The first machine learning framework that encourages learning ML concepts instead of memorizing class functions.

Last update: Dec 27, 2022

Overview

SeaLion

SeaLion is designed to teach today's aspiring ml-engineers the popular machine learning concepts of today in a way that gives both intuition and ways of application. We do this through concise algorithms that do the job in the least jargon possible and examples to guide you through every step of the way.

Quick Demo

SeaLion in Action

General Usage

For most classifiers you can just do (we'll use Logistic Regression as an example here) :

from sealion.regression import LogisticRegression
log_reg = LogisticRegression()

to initialize, and then to train :

log_reg.fit(X_train, y_train)

and for testing :

y_pred = log_reg.predict(X_test) 
evaluation = log_reg.evaluate(X_test, y_test)

For the unsupervised clustering algorithms you may do :

from sealion.unsupervised_clustering import KMeans
kmeans = KMeans(k = 3)

and then to fit and predict :

predictions = kmeans.fit_predict(X)

Neural networks are a bit more complicated, so you may want to check an example here.

The syntax of the APIs was designed to be easy to use and familiar to most other ML libraries. This is to make sure both beginners and experts in the field can comfortably use SeaLion. Of course, none of the source code uses other ML frameworks.

Testimonials and Reddit Posts

"Super Expansive Python ML Library"

@Peter Washington, Stanford PHD candidate in Bio-Engineering

r/Python : r/Python Post

r/learnmachinelearning : r/learningmachinelearning Post

Installation

The package is available on PyPI. Install like such :

pip install sealion

SeaLion can only support Python 3, so please make sure you are on the newest version.

General Information

SeaLion was built by Anish Lakkapragada, a freshman in high school, starting in Thanksgiving of 2020 and has continued onto early 2021. The library is meant for beginners to use when solving the standard libraries like iris, breast cancer, swiss roll, the moons dataset, MNIST, etc. The source code is not as much as most other ML libraries (only 4000 lines) so it's pretty easy to contribute to. He hopes to spread machine learning to other high schoolers through this library.

Documentation

All documentation is currently being put on a website. However useful it may be, I highly recommend you check the examples posted on GitHub here to see the usage of the APIs and how it works.

Updates for v4.1 and up!

First things first - thank you for all of the support. The two reddit posts did much better than I expected (1.6k upvotes, about 200 comments) and I got a lot of feedback and advice. Thank you to anyone who participated in r/Python or r/learnmachinelearning.

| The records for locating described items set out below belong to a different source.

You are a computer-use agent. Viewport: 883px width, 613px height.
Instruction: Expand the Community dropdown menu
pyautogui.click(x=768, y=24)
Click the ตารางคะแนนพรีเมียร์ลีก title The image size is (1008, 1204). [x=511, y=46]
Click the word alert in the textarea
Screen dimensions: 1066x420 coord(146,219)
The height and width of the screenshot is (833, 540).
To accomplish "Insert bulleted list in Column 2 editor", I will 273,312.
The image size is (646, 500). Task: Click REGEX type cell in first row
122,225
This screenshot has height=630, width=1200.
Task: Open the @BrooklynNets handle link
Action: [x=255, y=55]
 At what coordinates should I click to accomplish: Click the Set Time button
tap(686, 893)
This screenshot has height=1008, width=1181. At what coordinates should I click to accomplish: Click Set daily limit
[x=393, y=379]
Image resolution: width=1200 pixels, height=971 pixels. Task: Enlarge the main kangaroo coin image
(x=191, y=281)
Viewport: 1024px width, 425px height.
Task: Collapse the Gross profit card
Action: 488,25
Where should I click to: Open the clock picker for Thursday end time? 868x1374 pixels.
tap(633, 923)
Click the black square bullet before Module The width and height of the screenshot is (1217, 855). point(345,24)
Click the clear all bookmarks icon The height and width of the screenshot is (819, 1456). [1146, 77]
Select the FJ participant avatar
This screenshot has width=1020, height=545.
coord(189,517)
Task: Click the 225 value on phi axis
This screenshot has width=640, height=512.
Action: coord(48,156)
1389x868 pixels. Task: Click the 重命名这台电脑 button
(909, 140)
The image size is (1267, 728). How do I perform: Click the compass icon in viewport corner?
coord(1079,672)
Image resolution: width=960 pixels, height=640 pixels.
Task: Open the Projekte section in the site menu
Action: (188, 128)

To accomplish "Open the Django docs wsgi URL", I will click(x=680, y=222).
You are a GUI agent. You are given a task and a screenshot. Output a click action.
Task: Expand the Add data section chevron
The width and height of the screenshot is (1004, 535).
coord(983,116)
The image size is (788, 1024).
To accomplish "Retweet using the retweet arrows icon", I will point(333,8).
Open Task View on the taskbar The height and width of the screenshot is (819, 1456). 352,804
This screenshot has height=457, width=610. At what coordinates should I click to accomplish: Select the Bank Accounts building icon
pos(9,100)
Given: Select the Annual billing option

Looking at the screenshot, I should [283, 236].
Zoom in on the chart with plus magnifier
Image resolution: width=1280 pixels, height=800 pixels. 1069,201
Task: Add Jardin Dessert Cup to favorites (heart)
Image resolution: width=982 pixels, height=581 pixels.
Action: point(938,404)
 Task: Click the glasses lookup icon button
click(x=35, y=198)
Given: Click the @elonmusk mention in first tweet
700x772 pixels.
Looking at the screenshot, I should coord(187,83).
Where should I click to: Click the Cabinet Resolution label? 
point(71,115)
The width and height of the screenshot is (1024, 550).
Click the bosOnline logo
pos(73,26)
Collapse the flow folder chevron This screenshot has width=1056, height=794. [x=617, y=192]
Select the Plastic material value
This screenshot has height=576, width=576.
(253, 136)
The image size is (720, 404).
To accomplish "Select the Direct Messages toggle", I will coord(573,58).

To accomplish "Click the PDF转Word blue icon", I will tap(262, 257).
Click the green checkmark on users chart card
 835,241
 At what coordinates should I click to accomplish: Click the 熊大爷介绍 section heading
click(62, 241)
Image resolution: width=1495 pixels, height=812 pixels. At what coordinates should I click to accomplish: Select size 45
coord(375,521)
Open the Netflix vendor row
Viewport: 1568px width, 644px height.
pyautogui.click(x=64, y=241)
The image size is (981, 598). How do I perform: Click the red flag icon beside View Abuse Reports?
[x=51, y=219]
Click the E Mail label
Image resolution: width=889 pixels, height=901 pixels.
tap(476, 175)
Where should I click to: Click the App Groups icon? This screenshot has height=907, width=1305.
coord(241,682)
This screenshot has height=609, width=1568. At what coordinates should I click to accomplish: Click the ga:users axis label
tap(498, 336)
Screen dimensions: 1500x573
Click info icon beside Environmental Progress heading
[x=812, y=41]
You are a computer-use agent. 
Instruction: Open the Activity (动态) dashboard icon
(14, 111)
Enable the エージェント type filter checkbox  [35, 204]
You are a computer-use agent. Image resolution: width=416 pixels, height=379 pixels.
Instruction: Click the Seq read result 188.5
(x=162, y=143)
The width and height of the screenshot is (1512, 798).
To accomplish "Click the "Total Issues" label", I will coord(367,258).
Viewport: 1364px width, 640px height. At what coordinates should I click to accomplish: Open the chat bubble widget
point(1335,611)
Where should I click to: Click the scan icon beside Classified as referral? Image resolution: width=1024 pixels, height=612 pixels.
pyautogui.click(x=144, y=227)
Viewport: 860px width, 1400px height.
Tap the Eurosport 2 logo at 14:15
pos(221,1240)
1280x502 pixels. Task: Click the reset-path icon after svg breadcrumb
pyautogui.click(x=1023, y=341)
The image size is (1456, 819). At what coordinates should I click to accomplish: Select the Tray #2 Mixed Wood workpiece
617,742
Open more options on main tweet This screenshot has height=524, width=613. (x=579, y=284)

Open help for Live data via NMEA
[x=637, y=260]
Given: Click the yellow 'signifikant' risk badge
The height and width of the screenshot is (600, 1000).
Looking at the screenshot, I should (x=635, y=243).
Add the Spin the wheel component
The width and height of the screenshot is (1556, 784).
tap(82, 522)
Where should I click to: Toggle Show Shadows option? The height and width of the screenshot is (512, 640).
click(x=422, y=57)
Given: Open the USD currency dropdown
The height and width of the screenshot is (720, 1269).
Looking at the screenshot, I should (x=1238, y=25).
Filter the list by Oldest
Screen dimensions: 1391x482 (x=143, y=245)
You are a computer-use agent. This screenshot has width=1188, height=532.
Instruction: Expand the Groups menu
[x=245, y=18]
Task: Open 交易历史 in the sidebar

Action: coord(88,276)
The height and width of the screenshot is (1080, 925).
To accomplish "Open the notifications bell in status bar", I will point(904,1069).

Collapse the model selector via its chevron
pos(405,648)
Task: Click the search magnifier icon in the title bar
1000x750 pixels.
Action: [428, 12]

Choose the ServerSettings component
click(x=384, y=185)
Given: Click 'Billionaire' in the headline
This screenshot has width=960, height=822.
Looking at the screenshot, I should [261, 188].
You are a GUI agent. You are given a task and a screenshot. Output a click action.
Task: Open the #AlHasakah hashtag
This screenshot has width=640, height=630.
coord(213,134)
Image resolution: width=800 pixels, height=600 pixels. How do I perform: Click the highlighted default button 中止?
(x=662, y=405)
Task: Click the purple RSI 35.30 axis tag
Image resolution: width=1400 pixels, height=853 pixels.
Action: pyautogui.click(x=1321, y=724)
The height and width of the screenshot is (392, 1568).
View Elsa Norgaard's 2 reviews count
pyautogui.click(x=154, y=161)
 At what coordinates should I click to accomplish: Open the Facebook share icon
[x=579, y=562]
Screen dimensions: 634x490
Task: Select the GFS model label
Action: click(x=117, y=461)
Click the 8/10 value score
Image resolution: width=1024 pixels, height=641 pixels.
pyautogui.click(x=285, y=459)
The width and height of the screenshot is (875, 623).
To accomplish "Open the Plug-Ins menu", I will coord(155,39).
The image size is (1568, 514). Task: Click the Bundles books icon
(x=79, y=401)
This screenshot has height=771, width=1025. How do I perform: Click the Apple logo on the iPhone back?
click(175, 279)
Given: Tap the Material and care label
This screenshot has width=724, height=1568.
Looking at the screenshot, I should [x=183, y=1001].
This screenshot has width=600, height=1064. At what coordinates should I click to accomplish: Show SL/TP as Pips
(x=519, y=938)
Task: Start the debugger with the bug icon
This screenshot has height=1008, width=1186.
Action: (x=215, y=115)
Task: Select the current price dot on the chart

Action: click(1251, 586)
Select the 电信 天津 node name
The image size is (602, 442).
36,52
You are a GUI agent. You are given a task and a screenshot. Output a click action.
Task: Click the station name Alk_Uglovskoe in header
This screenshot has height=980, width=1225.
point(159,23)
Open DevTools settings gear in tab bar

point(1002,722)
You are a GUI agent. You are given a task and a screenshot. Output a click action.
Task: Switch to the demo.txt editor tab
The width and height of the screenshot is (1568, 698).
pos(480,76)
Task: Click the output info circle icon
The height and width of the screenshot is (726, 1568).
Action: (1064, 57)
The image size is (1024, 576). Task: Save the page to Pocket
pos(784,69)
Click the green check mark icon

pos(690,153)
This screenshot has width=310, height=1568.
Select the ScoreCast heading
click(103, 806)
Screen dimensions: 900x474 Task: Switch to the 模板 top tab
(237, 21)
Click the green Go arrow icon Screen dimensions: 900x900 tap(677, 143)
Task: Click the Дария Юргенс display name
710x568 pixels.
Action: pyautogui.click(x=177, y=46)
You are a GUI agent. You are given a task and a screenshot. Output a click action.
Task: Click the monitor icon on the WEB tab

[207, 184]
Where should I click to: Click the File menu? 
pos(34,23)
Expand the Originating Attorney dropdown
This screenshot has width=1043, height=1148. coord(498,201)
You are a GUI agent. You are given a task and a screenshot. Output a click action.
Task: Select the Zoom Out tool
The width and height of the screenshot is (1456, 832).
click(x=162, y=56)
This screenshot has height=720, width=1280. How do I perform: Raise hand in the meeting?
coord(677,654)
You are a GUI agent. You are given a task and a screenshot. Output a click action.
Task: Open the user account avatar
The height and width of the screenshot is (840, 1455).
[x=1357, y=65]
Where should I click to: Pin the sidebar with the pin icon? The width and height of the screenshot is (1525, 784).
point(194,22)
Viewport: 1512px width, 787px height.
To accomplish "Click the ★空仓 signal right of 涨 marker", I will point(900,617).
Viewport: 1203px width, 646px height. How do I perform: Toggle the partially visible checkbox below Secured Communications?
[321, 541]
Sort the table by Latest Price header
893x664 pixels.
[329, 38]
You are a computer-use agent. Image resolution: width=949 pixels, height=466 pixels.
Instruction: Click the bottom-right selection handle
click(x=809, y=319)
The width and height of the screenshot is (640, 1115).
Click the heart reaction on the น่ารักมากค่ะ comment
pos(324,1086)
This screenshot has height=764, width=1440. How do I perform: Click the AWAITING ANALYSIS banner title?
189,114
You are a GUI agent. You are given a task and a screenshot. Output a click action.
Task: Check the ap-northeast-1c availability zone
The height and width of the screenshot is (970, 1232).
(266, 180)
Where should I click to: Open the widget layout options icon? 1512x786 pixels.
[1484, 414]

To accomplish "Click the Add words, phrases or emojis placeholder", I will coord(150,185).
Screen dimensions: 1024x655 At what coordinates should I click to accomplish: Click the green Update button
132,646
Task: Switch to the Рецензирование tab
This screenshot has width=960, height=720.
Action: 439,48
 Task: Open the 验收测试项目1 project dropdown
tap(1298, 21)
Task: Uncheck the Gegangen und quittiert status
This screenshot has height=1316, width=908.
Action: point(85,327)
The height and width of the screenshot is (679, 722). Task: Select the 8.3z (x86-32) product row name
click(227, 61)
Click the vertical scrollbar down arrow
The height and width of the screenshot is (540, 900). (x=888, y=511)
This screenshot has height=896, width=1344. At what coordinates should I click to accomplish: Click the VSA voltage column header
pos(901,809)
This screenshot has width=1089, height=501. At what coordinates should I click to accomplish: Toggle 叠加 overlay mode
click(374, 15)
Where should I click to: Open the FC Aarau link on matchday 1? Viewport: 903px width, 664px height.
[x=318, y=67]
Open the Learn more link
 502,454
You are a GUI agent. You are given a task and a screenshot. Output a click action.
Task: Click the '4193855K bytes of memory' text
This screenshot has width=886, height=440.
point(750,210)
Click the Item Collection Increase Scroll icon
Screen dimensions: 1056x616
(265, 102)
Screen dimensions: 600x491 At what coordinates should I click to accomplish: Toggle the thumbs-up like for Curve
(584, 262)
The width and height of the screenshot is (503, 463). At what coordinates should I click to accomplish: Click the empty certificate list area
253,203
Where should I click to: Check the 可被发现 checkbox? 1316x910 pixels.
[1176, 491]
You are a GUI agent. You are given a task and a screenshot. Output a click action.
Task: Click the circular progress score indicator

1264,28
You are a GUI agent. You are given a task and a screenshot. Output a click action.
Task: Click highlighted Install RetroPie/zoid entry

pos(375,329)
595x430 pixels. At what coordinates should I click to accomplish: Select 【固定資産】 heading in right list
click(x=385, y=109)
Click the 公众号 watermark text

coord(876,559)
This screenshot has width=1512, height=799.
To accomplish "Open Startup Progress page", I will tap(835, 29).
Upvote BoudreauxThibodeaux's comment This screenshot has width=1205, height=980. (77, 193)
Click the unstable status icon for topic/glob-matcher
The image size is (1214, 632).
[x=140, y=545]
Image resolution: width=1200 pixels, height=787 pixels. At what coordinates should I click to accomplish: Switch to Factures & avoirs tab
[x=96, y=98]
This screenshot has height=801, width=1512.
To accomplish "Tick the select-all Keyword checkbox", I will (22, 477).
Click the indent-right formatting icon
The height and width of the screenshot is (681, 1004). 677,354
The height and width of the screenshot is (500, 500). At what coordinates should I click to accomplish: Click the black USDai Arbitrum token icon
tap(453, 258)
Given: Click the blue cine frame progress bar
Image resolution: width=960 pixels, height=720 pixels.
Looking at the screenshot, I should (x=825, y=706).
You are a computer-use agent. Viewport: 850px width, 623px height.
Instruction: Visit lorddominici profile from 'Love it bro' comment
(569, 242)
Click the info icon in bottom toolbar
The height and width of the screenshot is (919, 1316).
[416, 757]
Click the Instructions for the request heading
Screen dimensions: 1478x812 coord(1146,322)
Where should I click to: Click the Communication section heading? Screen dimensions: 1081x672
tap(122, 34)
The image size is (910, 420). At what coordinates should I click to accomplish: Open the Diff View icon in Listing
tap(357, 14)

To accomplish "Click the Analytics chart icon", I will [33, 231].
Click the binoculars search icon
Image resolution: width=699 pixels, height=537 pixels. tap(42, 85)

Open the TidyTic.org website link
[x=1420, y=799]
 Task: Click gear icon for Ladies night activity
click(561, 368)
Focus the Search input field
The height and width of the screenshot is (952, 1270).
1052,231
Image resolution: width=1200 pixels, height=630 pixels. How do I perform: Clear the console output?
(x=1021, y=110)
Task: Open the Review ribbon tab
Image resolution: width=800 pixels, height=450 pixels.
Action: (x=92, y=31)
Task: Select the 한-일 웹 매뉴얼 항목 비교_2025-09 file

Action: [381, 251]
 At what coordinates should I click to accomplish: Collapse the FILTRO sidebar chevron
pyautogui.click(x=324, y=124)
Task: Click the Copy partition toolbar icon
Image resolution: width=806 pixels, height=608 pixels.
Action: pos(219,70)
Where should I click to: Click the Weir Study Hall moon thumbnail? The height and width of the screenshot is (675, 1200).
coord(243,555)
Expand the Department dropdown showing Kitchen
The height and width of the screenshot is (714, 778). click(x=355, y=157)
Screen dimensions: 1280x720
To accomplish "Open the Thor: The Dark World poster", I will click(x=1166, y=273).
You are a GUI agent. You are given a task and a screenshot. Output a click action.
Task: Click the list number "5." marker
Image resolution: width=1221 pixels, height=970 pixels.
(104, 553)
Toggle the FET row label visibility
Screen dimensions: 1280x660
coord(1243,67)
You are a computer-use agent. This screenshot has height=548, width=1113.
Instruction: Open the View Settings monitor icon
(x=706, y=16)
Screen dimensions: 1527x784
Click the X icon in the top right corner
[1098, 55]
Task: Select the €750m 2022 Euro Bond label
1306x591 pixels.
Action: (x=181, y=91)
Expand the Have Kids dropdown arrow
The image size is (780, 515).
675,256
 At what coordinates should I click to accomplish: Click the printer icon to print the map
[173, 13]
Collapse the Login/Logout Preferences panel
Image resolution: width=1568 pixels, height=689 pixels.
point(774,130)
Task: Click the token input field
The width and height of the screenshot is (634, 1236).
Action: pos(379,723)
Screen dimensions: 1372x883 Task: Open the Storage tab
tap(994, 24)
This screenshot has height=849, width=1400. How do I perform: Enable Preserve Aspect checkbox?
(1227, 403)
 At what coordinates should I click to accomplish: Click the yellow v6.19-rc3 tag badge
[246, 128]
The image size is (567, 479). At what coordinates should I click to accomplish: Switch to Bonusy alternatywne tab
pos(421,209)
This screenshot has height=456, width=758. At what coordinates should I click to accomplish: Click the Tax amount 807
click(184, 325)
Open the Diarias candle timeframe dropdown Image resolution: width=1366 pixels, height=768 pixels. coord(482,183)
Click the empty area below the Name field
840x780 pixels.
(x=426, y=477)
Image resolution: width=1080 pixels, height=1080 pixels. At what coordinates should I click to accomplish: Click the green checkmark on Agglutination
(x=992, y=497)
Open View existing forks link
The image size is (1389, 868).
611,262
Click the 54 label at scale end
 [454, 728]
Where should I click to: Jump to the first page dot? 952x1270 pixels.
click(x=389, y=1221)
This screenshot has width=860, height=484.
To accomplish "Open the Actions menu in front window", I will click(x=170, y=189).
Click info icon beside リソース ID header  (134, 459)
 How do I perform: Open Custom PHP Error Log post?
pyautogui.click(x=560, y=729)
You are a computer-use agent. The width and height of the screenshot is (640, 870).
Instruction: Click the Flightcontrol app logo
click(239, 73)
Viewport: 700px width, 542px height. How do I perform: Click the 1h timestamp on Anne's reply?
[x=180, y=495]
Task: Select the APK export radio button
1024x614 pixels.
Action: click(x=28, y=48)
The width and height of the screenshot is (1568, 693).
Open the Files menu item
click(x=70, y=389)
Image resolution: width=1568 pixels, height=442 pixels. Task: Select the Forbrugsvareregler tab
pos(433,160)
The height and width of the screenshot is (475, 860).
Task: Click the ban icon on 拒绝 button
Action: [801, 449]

SeaLion has also taken off with the posts. We currently have had 3 issues (1 closed) and have reached 195 stars and 20 forks. I wasn't expecting this and I am grateful for everyone who has shown their appreciation for this library.

Also some issues have popped up. Most of them can be easily solved by just deleting sealion manually (going into the folder where the source is and just deleting it - not pip uninstall) and then reinstalling the usual way, but feel free to put an issue up anytime.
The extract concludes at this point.